[MATERIAL FOR THIS EXERCISE]
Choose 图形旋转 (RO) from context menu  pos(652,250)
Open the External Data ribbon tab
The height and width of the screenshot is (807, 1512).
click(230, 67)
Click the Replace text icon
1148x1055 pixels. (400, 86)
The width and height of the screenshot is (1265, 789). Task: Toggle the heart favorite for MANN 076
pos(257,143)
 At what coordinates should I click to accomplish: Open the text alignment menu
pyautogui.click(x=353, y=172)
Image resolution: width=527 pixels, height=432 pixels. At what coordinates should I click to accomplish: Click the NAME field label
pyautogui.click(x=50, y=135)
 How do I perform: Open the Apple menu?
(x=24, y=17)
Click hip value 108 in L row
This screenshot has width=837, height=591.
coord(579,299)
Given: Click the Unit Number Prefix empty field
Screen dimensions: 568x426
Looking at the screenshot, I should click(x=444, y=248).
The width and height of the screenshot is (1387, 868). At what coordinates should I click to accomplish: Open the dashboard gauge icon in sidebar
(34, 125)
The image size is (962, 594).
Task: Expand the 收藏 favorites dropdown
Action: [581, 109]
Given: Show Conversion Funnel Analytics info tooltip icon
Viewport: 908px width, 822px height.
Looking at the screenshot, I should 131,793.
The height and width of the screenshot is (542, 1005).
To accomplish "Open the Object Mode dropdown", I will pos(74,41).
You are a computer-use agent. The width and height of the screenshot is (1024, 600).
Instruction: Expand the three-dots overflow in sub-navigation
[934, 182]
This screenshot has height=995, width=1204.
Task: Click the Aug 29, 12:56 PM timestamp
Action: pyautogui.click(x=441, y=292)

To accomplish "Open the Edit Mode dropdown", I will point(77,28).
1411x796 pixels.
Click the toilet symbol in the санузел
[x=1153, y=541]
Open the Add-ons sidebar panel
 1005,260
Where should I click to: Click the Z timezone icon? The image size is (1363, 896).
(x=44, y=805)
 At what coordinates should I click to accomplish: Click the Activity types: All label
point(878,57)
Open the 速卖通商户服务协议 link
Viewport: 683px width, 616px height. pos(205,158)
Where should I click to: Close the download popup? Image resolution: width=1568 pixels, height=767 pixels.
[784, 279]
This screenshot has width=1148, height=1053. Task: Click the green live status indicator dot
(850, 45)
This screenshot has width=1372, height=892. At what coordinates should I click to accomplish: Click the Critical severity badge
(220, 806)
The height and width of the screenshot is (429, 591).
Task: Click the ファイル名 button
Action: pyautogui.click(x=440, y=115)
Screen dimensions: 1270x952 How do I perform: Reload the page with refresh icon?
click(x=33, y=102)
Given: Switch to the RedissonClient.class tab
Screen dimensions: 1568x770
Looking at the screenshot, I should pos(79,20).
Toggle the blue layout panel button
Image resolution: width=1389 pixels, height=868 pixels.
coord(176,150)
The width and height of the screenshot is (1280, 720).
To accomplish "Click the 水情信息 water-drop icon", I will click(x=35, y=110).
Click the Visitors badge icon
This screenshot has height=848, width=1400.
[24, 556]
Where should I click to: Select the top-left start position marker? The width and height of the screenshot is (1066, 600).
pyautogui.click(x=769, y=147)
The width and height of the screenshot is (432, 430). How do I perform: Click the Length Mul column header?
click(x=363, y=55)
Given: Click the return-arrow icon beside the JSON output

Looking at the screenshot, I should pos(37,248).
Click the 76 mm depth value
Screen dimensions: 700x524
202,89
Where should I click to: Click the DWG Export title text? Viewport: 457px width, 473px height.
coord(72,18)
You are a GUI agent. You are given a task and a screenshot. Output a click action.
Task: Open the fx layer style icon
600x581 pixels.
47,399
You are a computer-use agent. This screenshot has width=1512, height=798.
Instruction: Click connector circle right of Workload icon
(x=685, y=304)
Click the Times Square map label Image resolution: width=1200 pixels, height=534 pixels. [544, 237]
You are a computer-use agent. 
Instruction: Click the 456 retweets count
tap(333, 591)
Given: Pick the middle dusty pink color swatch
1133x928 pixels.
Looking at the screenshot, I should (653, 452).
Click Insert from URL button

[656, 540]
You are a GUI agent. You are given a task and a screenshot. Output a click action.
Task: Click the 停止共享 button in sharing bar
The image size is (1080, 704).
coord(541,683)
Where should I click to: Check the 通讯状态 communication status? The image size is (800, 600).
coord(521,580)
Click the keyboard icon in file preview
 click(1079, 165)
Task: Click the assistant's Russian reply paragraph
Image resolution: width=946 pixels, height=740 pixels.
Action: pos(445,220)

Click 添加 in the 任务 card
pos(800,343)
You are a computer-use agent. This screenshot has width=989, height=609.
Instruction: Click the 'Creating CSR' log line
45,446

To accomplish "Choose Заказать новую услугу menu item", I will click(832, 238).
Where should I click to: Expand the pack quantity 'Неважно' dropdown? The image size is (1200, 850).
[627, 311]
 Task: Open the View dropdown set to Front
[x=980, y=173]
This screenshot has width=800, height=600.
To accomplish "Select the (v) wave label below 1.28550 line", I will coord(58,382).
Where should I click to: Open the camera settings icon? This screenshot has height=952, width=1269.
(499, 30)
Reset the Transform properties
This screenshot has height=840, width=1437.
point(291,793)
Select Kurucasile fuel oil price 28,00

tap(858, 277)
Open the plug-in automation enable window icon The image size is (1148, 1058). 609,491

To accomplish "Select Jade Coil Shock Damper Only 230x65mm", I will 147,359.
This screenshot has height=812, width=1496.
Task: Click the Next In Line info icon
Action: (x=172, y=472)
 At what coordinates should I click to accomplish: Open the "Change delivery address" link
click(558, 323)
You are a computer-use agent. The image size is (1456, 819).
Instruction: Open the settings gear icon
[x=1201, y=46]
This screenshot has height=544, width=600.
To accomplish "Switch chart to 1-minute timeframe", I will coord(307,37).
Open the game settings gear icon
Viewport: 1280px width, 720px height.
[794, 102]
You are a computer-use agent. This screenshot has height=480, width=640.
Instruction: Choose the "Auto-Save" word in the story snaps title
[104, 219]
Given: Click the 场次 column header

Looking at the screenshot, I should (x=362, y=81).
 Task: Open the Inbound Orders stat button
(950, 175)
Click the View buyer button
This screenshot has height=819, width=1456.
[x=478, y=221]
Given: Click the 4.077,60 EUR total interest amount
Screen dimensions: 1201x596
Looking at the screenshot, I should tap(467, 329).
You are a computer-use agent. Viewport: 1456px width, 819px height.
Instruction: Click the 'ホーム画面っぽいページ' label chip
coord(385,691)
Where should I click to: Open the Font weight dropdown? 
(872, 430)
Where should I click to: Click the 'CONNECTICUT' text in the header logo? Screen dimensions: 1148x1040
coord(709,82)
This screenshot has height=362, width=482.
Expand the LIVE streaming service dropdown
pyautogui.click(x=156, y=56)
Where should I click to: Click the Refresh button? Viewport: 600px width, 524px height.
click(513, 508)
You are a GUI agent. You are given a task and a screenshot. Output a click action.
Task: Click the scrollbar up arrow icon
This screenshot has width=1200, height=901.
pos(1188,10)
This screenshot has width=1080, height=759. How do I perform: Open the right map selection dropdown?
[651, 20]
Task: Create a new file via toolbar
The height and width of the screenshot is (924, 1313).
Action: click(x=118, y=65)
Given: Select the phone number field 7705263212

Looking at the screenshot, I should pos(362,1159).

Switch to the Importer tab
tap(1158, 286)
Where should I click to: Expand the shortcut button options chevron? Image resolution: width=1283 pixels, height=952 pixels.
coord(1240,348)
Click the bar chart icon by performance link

[EXERCISE]
Please recast the data as a numbered list, leaving out blank lines: begin at the line that has "1411x796 pixels." and stop after the line that has "Action: pyautogui.click(x=440, y=115)".

[TASK RESULT]
1. 1411x796 pixels.
2. Click the toilet symbol in the санузел
3. [x=1153, y=541]
4. Open the Add-ons sidebar panel
5.  1005,260
6. Where should I click to: Click the Z timezone icon? The image size is (1363, 896).
7. (x=44, y=805)
8.  At what coordinates should I click to accomplish: Click the Activity types: All label
9. point(878,57)
10. Open the 速卖通商户服务协议 link
11. Viewport: 683px width, 616px height. pos(205,158)
12. Where should I click to: Close the download popup? Image resolution: width=1568 pixels, height=767 pixels.
13. [784, 279]
14. This screenshot has width=1148, height=1053. Task: Click the green live status indicator dot
15. (850, 45)
16. This screenshot has width=1372, height=892. At what coordinates should I click to accomplish: Click the Critical severity badge
17. (220, 806)
18. The height and width of the screenshot is (429, 591).
19. Task: Click the ファイル名 button
20. Action: pyautogui.click(x=440, y=115)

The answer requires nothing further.